Man Has A Tendency To Get Self-Centered.
This story has all the echoes of a self centered mankind.In verses 1 and 2, the story sets the stage ““1Now the whole earth had one language and the same words. 2 And as people migrated from the east, they found a plain in the land of Shinar and settled there.” This is a group unified by their language, that choose to settle together in one spot. As they are in the land, they propose a plan: “3 And they said to one another, “Come, let us make bricks, and burn them thoroughly.” And they had brick for stone, and bitumen for mortar. 4 Then they said, “Come, let us build ourselves a city and a tower with its top in the heavens, and let us make a name for ourselves, lest we be dispersed over the face of the whole earth.”
The goal is to build a grandiose tower, so that their name will be remembered, long after their death. They want to be remembered for what they have done. We have this same mindset today, and we can see it in the monuments that are created, the programs that are built, the championships that are won.

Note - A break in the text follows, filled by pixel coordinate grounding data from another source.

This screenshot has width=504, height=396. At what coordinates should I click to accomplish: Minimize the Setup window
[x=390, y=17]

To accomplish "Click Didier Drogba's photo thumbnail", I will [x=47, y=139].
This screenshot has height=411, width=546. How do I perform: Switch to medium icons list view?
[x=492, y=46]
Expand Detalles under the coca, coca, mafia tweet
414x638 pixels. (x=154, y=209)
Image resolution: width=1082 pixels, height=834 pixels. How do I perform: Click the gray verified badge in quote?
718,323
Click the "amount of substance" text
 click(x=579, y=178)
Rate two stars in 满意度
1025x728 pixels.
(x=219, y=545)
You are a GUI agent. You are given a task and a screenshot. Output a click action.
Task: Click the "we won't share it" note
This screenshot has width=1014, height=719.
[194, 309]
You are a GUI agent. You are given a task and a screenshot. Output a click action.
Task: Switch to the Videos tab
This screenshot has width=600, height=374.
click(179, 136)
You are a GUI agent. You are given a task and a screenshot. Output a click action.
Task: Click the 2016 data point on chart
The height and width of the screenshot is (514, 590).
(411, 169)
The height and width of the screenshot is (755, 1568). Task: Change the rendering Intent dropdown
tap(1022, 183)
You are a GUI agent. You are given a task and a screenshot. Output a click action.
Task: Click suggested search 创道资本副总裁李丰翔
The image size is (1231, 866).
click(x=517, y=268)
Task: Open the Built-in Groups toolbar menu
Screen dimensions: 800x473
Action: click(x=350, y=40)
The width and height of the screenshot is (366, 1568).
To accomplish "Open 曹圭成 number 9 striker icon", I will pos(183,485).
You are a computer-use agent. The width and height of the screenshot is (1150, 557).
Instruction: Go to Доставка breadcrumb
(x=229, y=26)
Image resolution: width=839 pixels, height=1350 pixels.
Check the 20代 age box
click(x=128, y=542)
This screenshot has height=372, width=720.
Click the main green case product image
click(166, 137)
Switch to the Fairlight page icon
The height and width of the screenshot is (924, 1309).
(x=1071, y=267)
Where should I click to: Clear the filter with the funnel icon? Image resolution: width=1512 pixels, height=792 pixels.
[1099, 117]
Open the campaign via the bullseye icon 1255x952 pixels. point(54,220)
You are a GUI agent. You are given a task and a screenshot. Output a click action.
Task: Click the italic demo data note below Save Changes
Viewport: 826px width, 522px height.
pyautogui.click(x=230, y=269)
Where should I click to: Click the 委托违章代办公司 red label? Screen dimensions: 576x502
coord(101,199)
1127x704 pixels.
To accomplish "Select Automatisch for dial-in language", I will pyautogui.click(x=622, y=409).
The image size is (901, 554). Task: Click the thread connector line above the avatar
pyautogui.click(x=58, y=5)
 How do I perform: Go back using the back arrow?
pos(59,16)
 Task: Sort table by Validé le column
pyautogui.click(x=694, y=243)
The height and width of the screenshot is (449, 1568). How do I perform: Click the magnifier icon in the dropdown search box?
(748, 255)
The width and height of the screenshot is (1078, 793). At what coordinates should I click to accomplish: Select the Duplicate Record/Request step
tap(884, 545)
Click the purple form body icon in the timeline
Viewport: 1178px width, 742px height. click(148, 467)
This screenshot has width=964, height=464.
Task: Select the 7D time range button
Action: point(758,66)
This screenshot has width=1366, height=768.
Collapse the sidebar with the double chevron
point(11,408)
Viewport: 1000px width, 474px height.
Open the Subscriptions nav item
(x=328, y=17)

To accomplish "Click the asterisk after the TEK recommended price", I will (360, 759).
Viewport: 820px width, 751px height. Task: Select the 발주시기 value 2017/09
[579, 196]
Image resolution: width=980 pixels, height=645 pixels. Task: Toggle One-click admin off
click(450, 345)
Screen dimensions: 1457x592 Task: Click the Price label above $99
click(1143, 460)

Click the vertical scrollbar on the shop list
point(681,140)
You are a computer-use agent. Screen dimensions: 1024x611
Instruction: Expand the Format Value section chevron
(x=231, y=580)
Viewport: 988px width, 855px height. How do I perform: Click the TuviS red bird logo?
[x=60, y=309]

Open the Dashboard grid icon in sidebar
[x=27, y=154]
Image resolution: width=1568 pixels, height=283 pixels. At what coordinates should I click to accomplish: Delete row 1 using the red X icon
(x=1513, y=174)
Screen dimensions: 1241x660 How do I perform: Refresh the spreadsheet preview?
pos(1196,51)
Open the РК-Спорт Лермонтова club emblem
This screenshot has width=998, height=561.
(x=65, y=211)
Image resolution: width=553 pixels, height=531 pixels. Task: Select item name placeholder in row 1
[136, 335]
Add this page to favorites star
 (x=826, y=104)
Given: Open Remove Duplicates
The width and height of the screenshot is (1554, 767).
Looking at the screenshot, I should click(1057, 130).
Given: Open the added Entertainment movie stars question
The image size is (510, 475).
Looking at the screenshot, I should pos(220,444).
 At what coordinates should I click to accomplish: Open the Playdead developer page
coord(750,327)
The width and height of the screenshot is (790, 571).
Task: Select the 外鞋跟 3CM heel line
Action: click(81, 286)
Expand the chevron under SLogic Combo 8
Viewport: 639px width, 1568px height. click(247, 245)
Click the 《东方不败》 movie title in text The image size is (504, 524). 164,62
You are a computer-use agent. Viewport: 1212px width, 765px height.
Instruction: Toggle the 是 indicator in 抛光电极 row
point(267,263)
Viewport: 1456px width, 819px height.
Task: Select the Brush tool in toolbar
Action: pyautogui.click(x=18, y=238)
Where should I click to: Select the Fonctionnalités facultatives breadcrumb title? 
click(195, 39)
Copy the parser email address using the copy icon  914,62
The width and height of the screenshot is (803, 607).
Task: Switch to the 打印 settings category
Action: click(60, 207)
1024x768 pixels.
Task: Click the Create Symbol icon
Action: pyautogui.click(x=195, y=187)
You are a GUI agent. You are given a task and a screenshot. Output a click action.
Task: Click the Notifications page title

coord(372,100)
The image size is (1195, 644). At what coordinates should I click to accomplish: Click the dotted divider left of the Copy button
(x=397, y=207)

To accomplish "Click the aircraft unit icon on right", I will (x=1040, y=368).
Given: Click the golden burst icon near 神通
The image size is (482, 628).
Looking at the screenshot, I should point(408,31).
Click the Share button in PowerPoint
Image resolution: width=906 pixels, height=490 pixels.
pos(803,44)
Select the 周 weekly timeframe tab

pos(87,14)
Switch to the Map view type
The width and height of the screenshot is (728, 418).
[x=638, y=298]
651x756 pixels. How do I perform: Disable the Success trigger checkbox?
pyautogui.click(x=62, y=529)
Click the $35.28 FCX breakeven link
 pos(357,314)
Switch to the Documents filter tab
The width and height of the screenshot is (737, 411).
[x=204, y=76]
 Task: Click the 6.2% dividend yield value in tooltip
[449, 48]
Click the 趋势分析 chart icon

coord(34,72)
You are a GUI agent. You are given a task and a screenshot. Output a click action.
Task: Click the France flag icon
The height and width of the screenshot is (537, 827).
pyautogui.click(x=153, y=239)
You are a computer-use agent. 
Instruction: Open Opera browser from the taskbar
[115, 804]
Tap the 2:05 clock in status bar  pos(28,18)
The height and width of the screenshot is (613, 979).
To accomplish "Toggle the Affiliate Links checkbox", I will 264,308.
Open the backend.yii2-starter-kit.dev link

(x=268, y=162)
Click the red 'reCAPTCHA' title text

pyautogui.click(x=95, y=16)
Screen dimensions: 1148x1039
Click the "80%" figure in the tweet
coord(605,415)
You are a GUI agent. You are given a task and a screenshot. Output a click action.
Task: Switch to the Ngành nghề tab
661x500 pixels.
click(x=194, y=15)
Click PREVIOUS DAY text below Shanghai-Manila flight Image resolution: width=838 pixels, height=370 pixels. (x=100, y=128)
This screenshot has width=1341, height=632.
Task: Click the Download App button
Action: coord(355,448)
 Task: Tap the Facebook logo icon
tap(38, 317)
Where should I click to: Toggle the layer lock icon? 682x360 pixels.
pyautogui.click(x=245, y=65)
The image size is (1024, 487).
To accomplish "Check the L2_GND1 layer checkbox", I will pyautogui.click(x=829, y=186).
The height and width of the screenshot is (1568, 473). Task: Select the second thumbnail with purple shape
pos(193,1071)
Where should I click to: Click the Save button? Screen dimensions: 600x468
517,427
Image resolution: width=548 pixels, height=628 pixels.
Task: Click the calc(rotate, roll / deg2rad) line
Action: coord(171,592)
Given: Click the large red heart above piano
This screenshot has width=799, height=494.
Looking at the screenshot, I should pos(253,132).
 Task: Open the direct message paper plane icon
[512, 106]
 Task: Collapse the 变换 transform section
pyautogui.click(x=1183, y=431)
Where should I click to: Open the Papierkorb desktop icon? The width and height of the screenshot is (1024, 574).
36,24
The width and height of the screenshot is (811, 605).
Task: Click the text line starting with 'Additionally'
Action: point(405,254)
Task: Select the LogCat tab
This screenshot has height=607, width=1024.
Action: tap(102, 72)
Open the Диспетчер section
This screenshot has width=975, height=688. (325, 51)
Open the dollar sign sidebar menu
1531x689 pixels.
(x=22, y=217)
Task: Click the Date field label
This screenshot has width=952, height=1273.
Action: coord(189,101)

Man wants to be remembered for what he does—and this focus can drive him to be self-centered in all that he does. This is shown in how we treat people, how we prioritize our lives, and how we act in difficult times. When we get self-centered, we ignore anything that doesn’t help us progress or be remembered—including God.
God Is A Jealous God.
The second lesson comes from God’s actions. In verses 6-8, it reads: “6 And the Lord said, “Behold, they are one people, and they have all one language, and this is only the beginning of what they will do. And nothing that they propose to do will now be impossible for them. 7 Come, let us go down and there confuse their language, so that they may not understand one another’s speech.” 8 So the Lord dispersed them from there over the face of all the earth, and they left off building the city.” God’s jealousy is often noted in the bible, and it is often when his people look to idols instead of him. In this story, we see this jealousy come out. The people are building a great tower, and surely they will continue to build whatever they put their mind to; therein lies the problem. As they continue to strive for personal greatness, they will not see a need for God. They would feel unstoppable and powerful; and God would be left out of their lives.
God recognizes this and puts a stop to it. God desires their focus to be on him, not on the great things they can do. This is not saying that God does not allow man to build great things or accomplish anything; rather this shows his desire for our pride to be in him rather than our own abilities. So what should we do if we recognize God is a jealous God? We need to glorify him in all that we do and recognize our need for him. We need God’s love and mercy to save us from sin and death. We need God; the more we realize this, the more we glorify him.
Babel is an intriguing story but ultimately it reminds us of how tempting pride can be and how God is a jealous God.